Patients who take anticoagulants before contracting COVID-19 are 43% less likely to be admitted to the hospital, and those who are given the drugs while hospitalized are less likely to die, according to a new study.
COVID-19 is associated with a high risk for abnormal blood clotting, said the researchers, from the University of Minnesota, the Mayo Clinic and the University of Basel, Switzerland. With that in mind, they sought to examine whether anticoagulant drugs will impact COVID-19-related hospitalization and mortality. To do so, they investigated health records of patients who had anticoagulation therapy either before and after they received a COVID-19 diagnosis or were admitted to hospitals in the M Health Fairview healthcare system, based in Minnesota.

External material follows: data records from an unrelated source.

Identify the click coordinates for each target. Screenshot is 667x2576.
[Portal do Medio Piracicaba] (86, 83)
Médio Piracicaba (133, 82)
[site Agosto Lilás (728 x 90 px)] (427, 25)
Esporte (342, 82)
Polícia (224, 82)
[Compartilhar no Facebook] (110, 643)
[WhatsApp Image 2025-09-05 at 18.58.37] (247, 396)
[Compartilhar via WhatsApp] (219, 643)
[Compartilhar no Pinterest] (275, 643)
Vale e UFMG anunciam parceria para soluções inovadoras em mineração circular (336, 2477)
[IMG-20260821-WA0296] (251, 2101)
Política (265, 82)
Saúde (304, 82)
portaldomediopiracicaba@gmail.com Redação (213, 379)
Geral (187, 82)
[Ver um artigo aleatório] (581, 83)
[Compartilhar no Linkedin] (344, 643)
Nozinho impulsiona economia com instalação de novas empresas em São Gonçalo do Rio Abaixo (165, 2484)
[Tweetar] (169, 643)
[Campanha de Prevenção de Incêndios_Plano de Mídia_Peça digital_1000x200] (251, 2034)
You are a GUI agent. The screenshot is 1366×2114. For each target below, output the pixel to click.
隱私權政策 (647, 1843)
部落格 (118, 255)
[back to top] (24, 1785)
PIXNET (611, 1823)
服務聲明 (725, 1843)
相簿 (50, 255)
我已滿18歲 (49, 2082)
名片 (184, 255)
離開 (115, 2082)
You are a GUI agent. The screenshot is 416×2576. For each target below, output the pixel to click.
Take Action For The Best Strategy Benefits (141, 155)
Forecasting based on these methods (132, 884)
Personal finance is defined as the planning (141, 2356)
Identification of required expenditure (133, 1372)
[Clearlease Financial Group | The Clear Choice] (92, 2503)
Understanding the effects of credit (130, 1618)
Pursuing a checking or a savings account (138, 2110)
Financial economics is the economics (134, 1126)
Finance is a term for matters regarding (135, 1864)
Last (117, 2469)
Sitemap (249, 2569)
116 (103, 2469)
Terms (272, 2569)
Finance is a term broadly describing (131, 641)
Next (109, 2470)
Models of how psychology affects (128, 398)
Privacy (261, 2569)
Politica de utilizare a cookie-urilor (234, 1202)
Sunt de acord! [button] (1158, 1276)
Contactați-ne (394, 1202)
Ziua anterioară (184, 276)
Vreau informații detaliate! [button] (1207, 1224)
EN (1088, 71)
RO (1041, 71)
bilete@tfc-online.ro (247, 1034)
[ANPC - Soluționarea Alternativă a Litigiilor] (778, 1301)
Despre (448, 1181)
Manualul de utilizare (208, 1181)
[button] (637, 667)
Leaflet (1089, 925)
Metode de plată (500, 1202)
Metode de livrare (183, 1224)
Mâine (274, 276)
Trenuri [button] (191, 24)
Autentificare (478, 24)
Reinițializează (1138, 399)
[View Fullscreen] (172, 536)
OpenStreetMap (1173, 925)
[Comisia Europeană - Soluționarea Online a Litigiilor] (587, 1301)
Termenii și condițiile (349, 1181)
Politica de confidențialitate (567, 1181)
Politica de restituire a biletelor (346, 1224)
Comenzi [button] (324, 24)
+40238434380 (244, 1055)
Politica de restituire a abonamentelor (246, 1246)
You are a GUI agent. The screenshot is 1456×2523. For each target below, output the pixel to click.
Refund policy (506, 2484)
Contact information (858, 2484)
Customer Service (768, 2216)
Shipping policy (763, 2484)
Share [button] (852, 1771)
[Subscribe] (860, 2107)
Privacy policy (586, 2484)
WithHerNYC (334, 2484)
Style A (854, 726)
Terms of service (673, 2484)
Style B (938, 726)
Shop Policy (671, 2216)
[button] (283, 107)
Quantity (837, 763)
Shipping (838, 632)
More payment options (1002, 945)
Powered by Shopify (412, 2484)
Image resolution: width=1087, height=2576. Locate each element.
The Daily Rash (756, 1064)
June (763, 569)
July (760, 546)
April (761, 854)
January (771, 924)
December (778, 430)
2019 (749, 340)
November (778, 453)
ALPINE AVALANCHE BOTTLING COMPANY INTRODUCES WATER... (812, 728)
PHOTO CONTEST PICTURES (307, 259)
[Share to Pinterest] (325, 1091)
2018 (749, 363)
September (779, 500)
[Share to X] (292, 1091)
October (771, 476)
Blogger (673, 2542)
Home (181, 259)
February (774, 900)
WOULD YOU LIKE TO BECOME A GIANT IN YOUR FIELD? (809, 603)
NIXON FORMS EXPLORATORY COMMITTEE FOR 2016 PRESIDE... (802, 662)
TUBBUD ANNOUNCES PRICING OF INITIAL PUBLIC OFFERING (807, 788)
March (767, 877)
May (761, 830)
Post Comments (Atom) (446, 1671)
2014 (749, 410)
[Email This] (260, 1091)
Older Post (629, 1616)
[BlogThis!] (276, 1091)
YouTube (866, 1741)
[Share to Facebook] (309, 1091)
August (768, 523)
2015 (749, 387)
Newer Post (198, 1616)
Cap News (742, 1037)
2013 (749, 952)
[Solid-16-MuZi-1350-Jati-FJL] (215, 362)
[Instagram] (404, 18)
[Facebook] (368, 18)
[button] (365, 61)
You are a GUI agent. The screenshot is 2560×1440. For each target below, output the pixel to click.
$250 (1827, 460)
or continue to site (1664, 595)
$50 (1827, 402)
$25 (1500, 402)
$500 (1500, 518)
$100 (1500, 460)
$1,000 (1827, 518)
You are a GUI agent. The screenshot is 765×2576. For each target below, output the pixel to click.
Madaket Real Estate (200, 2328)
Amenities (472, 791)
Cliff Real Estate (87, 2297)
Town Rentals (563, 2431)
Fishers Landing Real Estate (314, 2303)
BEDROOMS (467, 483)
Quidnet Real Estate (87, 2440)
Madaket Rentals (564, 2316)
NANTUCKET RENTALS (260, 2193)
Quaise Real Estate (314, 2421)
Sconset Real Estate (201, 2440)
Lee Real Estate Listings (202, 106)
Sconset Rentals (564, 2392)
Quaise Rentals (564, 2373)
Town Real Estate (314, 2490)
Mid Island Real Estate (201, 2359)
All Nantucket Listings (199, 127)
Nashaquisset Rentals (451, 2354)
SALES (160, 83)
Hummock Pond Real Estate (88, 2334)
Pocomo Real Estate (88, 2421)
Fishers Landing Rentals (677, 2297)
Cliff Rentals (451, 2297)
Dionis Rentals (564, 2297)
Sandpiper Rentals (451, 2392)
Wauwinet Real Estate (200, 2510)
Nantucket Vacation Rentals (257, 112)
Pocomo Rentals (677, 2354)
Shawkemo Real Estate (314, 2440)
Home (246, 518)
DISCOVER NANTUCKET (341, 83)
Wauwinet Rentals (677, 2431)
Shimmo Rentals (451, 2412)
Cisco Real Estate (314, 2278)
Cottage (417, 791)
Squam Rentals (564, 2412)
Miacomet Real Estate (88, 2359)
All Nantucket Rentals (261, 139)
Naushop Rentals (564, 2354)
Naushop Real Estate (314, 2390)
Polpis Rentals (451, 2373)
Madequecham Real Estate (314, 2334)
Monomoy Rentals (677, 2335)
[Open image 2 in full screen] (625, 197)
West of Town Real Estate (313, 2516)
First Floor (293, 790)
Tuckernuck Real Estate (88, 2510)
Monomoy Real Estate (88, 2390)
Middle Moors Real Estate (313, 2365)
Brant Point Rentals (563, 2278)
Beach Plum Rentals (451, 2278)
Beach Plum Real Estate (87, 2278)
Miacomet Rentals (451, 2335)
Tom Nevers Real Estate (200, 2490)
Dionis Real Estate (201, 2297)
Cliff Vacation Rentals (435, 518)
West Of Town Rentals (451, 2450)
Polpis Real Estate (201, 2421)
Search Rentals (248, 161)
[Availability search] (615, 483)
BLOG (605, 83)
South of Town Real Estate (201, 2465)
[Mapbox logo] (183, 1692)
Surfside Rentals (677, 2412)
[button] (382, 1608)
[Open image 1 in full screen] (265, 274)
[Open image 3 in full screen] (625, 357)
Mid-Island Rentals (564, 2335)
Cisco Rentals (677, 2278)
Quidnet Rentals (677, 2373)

Among more than 6,000 patients, 598 were hospitalized and 5,597 were treated as outpatients. The overall case-fatality rate was 2.8%, and inpatient mortality was 13%. A small number (2.9%) of participants originally treated as outpatients were on anticoagulation therapy, and 331 of these were eventually hospitalized.
Upon analysis, 90-day outpatient anticoagulation before COVID-19 illness was associated with significantly reduced hospital admission, although not with mortality. But inpatients who were not started on anticoagulation, or whose anticoagulation therapy wasn’t maintained after admission did have an increased mortality risk, reported Sameh M. Hozayen, M.D., and colleagues.
“While our study was underpowered to study bleeding complications, the comparable mortality rates between those initiated on anticoagulation or were continued on anticoagulation are reassuring,” the authors concluded.
Full findings were published in EClinicalMedicine.